Phylogenetic analysis of A. capra based on four conventional genetic markers (16S rRNA, gltA, groEL and msp4 genes) strongly supported that the isolates obtained from goats, sheep, Ixodes persulcatus ticks and humans create a separate clade within the genus Anaplasma, suggesting that these A. capra strains possess the same molecular characteristics. In a previous report, a novel Anaplasma species closely related to A. capra has also been identified in Haemaphysalis qinghaiensis ticks in northwestern China [8]. The 16S rRNA gene of those isolates exhibit the highest sequence similarity with A. capra (similarity of 99.8–99.9%), but the gltA and groEL genes were relatively less identical to A. capra (88.6–88.7% for gltA and 90.6–91.0% for groEL). This organism has also been detected previously in deer (Anaplasma sp. NS104, GenBank AB454075) and in free living serows (Anaplasma sp. Kamoshika17, GenBank AB509223) in Japan [7]. Apparently, the Anaplasma species identified in those domestic and wild animals, ticks and humans should be a single species according to the criteria for classification of bacteria (at least 99% 16S rRNA gene homology) [14]. These findings indicated that A. capra may have high degree of genetic diversity and host tropisms, as have been confirmed in A. phagocytophilum [15]. There are at least two genotypes/genospecies of A. capra circulate in nature, one genotype contains strains isolated from goats, sheep, I. persulcatus and humans, while the other from deer, serows and H. qinghaiensis. Further studies should be conducted to clarify if these two A. capra genotypes have variation in pathogenicity.

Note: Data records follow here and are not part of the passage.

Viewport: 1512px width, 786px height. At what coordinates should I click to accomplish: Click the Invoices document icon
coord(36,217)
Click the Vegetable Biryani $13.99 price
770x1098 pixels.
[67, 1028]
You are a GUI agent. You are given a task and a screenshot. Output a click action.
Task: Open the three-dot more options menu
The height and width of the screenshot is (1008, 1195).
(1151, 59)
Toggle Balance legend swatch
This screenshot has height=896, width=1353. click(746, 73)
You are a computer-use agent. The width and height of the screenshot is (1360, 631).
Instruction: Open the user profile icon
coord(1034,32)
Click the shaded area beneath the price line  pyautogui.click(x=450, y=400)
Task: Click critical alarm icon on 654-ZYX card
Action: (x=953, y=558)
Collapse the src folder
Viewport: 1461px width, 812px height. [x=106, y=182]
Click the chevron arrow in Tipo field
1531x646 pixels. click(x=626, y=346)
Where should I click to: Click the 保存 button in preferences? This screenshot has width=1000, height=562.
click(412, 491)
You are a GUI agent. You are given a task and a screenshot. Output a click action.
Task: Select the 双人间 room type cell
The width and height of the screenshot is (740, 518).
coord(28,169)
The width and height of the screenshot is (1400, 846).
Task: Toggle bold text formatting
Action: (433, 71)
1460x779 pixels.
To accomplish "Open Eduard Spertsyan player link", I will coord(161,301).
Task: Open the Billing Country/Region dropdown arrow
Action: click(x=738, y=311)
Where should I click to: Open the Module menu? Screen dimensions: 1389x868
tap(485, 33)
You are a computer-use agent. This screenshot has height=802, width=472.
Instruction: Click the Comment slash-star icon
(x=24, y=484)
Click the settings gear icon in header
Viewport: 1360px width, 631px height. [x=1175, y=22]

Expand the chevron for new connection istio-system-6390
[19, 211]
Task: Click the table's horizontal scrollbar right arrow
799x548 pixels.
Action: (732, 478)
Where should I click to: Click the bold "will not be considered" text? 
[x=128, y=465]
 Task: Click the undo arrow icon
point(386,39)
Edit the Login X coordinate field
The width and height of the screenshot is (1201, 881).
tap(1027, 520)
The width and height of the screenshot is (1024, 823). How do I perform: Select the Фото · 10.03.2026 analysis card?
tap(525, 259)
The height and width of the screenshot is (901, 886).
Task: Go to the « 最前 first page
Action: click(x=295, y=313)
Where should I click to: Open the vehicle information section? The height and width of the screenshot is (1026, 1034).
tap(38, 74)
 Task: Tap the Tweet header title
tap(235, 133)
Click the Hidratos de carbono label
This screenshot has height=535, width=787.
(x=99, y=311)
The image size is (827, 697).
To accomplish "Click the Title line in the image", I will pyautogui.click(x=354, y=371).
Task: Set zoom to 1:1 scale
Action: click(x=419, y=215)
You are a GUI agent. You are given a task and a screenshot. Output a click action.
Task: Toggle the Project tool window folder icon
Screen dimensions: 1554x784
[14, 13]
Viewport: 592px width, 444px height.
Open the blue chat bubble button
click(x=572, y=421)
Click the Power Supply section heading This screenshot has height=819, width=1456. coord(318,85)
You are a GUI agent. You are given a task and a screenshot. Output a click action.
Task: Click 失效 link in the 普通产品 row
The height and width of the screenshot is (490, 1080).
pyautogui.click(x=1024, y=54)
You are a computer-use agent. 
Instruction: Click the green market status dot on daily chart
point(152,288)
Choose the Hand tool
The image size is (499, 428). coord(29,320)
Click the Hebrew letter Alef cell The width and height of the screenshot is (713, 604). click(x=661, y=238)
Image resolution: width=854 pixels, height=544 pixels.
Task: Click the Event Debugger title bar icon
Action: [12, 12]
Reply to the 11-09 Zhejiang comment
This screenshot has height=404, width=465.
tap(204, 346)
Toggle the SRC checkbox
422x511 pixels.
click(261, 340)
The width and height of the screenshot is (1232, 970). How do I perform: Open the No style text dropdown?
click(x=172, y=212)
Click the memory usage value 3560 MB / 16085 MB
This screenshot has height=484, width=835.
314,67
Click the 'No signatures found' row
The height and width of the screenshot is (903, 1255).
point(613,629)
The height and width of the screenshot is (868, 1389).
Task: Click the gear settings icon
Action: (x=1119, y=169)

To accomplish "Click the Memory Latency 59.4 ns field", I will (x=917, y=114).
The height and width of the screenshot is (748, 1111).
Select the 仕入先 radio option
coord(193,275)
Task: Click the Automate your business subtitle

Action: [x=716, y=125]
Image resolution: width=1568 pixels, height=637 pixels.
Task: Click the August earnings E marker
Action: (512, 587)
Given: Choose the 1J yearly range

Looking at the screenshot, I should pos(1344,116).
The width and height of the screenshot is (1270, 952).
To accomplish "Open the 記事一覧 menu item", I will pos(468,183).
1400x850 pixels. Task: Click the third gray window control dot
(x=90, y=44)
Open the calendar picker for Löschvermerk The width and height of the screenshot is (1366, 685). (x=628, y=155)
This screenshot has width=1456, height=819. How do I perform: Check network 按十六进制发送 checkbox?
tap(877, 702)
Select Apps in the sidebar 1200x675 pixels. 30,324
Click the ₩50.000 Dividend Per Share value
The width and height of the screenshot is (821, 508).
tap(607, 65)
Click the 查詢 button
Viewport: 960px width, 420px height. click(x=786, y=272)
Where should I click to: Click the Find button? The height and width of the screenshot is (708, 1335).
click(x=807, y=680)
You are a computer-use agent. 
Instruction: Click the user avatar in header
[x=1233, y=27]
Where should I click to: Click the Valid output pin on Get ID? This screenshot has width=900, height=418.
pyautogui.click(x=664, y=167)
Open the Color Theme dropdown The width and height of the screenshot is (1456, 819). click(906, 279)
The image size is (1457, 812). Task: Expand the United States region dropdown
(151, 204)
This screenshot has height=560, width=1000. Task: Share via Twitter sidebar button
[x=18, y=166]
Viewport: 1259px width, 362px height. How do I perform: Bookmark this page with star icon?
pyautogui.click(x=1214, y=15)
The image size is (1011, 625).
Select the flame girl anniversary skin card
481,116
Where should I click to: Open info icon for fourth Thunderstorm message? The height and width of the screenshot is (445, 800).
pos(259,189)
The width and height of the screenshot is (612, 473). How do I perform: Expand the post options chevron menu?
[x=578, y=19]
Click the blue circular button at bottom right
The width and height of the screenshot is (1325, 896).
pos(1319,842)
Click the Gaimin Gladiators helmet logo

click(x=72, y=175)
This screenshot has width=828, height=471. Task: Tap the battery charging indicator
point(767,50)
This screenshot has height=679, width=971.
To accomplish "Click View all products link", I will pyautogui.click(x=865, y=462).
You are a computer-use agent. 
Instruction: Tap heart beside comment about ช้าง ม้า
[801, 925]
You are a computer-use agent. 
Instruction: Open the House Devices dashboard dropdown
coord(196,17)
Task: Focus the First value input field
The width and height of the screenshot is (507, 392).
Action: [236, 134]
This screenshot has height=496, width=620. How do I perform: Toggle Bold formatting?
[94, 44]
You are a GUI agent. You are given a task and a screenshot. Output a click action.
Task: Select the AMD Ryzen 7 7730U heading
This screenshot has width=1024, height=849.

It is well known that the members in the genus Anaplasma are transmitted transtadially rather than transovarially (from adult ticks to eggs) by ticks [10]. Anaplasma capra has been identified in I. persulcatus and H. longicornis ticks in China [4, 16]. However, pathogen detection in arthropods is not sufficient to validate its vector competence. Thus, their competency as vectors for A. capra remains to be proven, and wide tick surveillance should be conducted to determine the distribution and potential tick vectors of A. capra. To date, there is very little information of the natural cycles of A. capra, and the reservoir host is essential to keep Anaplasma organisms in nature [15]. As already mentioned, A. capra has been detected in goats, deer and serows [5-7], suggesting that this pathogen may affect a wide range of mammals, especially small ruminants. However, it is unclear at present whether A. capra can infect other mammalian species, and more research is needed to evaluate the full range of reservoir hosts for A. capra.

In addition, there is also significant difference in several biological features between A. capra and other well-recognized Anaplasma species. Anaplasma species organisms usually infect bone marrow-derived cells in blood, however, A. capra may infect endothelial cells in vivo [4, 17]. Therefore, microscopic examination of peripheral blood smears is not sensitive enough for diagnosis of A. capra infection in animals and humans. The symptoms caused by Anaplasma spp. are usually mild and nonspecific and can easily be confused with other infections [18]. These diseases would be generally neglected. However, increasing numbers of anaplasmosis cases of undetermined cause have been reported in mainland China and the USA [2, 19]. Clinicians and veterinary practitioners should pay more attention to this new emerging infectious disease in areas where anaplasmosis can occur.

Conclusions

An active surveillance of A. capra was conducted in domestic small ruminants in China. Our survey showed that this novel Anaplasna species is widespread across China with an overall prevalence of 13.7% in goats and sheep. The A. capra isolates identified from animals, ticks and patients possess the same molecular characteristics, suggesting that this organism could be a substantial health threat to both animals and human beings.